** Provided records follows **

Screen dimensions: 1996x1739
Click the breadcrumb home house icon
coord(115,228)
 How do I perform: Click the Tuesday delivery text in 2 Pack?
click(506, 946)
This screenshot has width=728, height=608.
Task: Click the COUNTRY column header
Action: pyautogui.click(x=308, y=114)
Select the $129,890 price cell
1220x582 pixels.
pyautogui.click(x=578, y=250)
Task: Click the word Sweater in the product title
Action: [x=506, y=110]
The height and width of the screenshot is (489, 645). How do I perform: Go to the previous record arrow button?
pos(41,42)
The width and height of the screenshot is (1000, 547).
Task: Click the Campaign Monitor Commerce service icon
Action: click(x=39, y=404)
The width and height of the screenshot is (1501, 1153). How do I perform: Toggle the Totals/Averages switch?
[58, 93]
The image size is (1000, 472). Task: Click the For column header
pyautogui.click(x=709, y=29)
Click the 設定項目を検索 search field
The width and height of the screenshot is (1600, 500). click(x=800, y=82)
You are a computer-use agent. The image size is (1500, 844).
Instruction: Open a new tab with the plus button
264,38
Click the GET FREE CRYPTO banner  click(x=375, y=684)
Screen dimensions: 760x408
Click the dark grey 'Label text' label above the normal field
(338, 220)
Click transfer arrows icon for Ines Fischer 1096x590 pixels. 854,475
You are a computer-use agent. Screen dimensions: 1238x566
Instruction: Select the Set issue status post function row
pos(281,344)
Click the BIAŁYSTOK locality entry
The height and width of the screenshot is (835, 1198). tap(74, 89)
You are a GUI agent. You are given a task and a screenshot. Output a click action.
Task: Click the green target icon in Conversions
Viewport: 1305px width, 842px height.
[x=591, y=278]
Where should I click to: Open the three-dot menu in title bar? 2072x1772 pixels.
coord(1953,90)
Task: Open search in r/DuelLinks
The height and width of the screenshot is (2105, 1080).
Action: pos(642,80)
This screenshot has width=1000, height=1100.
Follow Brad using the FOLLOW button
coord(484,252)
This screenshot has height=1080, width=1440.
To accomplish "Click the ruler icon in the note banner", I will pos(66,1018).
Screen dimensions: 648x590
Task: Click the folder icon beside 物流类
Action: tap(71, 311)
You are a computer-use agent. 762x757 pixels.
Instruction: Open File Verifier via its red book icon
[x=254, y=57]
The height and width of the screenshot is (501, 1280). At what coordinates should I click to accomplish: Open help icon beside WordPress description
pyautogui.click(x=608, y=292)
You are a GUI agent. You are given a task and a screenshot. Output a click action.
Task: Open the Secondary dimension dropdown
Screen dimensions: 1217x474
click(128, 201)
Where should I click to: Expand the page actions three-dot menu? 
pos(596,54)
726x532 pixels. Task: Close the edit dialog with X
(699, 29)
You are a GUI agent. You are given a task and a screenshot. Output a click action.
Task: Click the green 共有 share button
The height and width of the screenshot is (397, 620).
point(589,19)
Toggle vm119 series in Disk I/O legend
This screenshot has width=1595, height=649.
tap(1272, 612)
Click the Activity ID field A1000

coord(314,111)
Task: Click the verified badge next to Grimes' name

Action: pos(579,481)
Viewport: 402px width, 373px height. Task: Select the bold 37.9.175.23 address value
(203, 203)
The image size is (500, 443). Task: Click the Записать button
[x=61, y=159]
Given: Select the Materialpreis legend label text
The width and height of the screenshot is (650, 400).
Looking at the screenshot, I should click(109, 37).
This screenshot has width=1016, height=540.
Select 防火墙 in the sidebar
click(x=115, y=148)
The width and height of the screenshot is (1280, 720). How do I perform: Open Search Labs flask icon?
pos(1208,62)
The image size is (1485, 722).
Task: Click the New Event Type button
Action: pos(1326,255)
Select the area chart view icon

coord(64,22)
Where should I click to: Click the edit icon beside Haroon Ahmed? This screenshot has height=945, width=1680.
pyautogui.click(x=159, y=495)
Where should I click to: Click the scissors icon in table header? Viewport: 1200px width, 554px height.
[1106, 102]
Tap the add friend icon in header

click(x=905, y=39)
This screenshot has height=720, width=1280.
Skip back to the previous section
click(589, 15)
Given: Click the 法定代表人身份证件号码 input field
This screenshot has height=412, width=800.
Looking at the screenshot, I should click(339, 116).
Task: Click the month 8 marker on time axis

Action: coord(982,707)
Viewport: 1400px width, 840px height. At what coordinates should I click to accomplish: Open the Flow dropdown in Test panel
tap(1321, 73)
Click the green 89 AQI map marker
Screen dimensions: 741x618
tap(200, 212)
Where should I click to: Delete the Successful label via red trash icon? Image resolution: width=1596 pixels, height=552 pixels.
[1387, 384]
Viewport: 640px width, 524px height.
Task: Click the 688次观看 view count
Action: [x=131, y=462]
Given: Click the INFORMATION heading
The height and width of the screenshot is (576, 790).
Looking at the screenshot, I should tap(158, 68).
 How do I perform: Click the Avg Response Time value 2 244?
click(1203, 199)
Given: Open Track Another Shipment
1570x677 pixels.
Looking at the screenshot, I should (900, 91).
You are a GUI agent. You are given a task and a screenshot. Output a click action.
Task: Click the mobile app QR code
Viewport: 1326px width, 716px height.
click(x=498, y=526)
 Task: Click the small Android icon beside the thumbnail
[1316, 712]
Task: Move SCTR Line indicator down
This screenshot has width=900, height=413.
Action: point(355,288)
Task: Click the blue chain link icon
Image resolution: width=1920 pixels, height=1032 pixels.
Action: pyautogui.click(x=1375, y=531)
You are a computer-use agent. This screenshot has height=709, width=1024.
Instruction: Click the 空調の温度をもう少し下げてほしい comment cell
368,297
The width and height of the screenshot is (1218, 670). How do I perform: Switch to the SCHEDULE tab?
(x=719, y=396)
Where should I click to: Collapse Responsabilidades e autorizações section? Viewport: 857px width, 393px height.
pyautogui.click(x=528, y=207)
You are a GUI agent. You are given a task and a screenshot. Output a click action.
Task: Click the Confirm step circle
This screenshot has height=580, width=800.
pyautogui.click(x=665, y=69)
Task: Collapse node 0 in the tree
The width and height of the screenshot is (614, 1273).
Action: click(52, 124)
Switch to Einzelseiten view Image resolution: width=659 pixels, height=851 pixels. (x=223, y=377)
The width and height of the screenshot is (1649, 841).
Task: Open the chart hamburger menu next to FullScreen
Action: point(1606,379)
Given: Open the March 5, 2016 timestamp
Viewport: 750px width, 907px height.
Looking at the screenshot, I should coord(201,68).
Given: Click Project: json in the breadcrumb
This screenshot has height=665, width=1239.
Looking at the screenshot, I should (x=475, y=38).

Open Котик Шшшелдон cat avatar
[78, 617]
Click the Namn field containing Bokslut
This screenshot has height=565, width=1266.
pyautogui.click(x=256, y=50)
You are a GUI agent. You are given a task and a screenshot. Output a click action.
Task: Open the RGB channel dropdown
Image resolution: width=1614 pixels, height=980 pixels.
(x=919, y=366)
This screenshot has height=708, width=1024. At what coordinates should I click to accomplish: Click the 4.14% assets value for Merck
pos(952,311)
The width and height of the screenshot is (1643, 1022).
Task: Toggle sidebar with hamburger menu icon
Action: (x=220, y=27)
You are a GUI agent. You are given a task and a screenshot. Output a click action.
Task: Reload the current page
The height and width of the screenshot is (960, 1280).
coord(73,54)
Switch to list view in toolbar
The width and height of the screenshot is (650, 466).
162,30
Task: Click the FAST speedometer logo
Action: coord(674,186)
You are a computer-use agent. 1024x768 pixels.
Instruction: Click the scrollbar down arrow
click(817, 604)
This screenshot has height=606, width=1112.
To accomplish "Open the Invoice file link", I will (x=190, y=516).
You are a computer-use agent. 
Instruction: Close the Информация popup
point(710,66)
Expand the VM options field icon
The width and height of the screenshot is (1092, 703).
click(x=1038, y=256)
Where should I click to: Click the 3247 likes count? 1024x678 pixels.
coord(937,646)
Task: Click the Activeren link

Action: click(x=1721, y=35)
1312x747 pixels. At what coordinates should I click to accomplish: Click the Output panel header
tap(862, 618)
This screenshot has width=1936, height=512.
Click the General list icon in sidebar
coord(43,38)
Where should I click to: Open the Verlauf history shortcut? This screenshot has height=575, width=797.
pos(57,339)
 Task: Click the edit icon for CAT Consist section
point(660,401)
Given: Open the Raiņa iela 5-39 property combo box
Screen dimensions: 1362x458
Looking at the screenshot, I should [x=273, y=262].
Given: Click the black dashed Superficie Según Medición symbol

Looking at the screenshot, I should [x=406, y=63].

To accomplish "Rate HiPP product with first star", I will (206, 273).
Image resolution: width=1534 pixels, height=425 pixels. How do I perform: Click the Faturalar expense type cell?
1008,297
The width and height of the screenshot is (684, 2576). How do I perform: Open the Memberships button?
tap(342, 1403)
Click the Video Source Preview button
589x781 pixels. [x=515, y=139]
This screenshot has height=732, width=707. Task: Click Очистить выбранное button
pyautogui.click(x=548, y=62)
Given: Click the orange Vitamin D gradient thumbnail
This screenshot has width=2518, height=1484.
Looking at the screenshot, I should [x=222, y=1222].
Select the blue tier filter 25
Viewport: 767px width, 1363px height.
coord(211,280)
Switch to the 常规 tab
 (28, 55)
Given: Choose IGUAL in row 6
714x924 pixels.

** End of Provided records **

● **Try it**: A single number is expected: how many lines in the records contain the string "green".

● **Answer for this exercise**: 3